Jill Anami is a gender specialist working on human rights advocacy in particular on the access to Sexual Reproductive Health and Rights (SRHR) information and services in Kenya. Passionate with promoting a holistic empowerment of young women and girls, Jill has become a champion that advocates for them to have access to equal opportunities, and for their human rights to be fully realised. She strongly believes in the importance of mental health awareness, the creation of safe spaces for women in all their diversity to raise their voices, and the pressing need for them to access sexual and reproductive health information and services. Jill has been a member of YWCA Kenya for 6 amazing years and since 2018, she has been coordinating the World YWCA “Young Women Changing Narratives on SRHR & Mental Health” initiative in Africa, supported by the Government of Finland. Jill has an excellent understanding of the principles of humanitarian development, advocacy and gender equality and throughout her career, she has had the opportunity to navigate different feminist realities at regional and global level.
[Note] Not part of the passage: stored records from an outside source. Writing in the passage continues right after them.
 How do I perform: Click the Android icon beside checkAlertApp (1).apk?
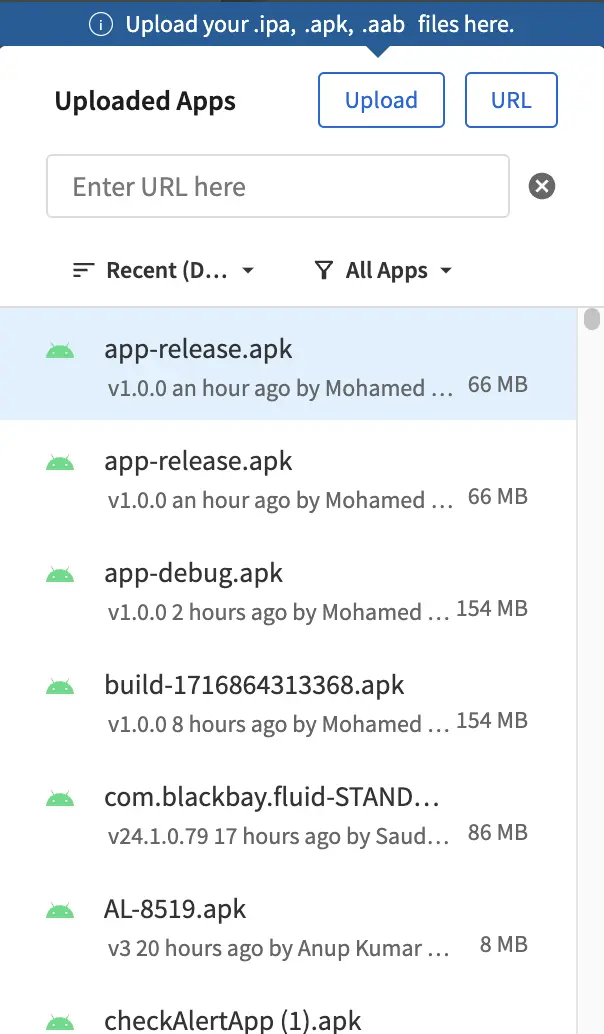pyautogui.click(x=60, y=1022)

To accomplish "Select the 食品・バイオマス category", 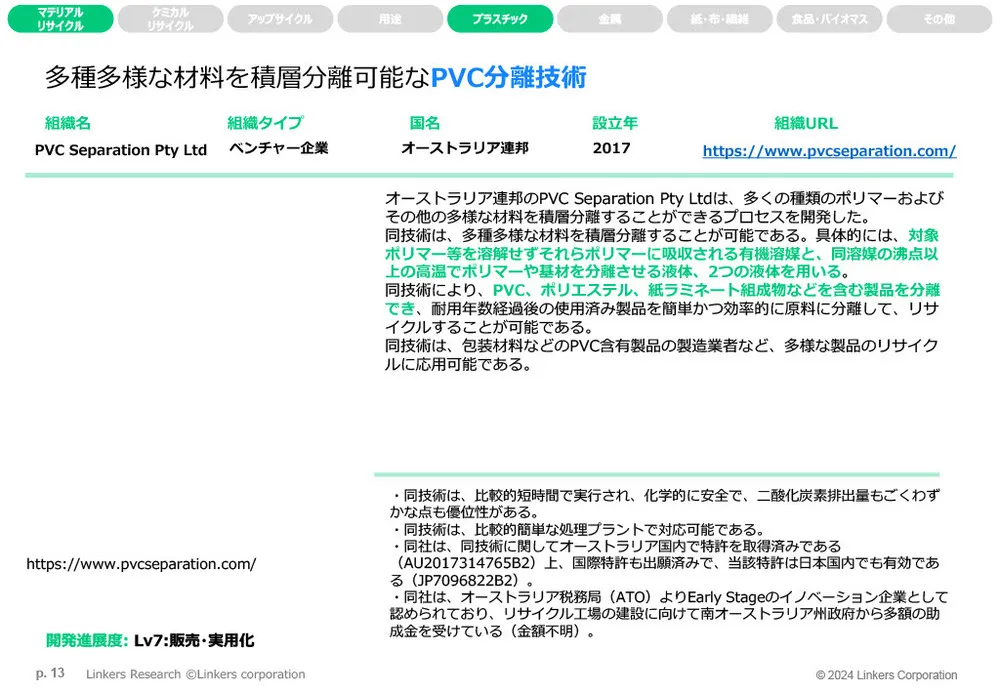I will click(830, 17).
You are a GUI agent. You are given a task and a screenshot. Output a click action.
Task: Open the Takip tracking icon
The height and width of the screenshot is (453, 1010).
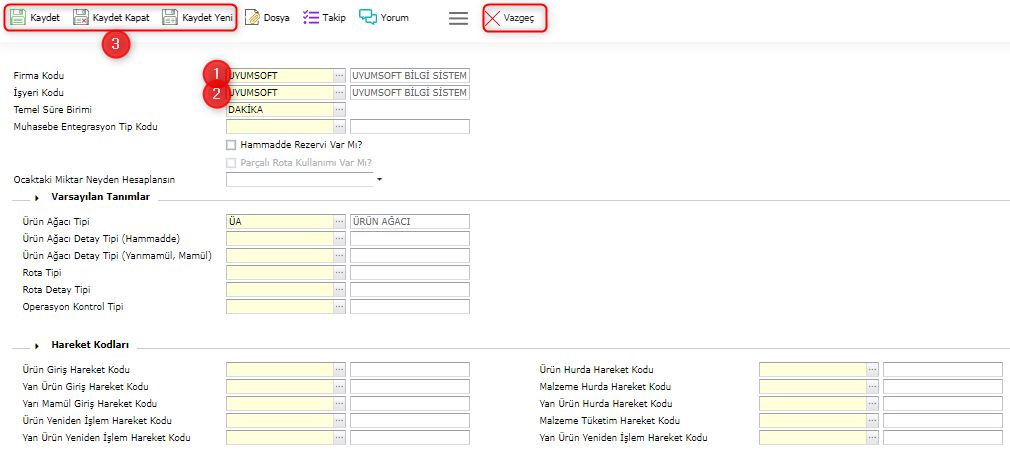(310, 17)
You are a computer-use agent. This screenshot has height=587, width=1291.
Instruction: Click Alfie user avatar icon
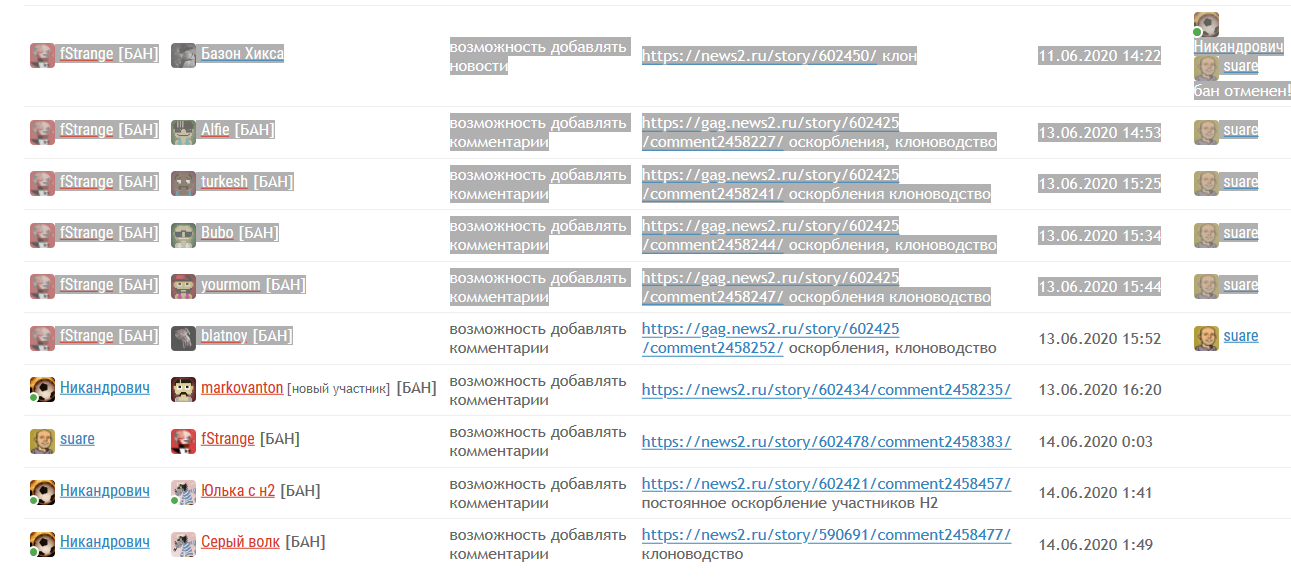pyautogui.click(x=183, y=132)
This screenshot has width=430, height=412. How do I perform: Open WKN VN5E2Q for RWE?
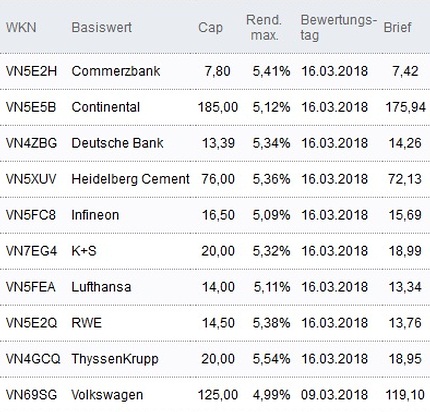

Here’s what she shared with us:
Could you share with us how you started your journey working in a women’s rights movement?
I got into the women’s right space soon after university when I joined YWCA Kenya as an intern. They work towards developing the collective power of girls and women in Kenya to achieve social, economic, political and cultural “emancipation”. During my time as an intern, I got to further learn and understand with more depth about key issues like sexual and gender-based violence, sexual reproductive health and rights, mental health, peace and security and what young women and girls, not only in Kenya, but around the world, go through in a society where their rights are not observed nor protected. This laid the foundation for me as I slowly got fully involved in the movement.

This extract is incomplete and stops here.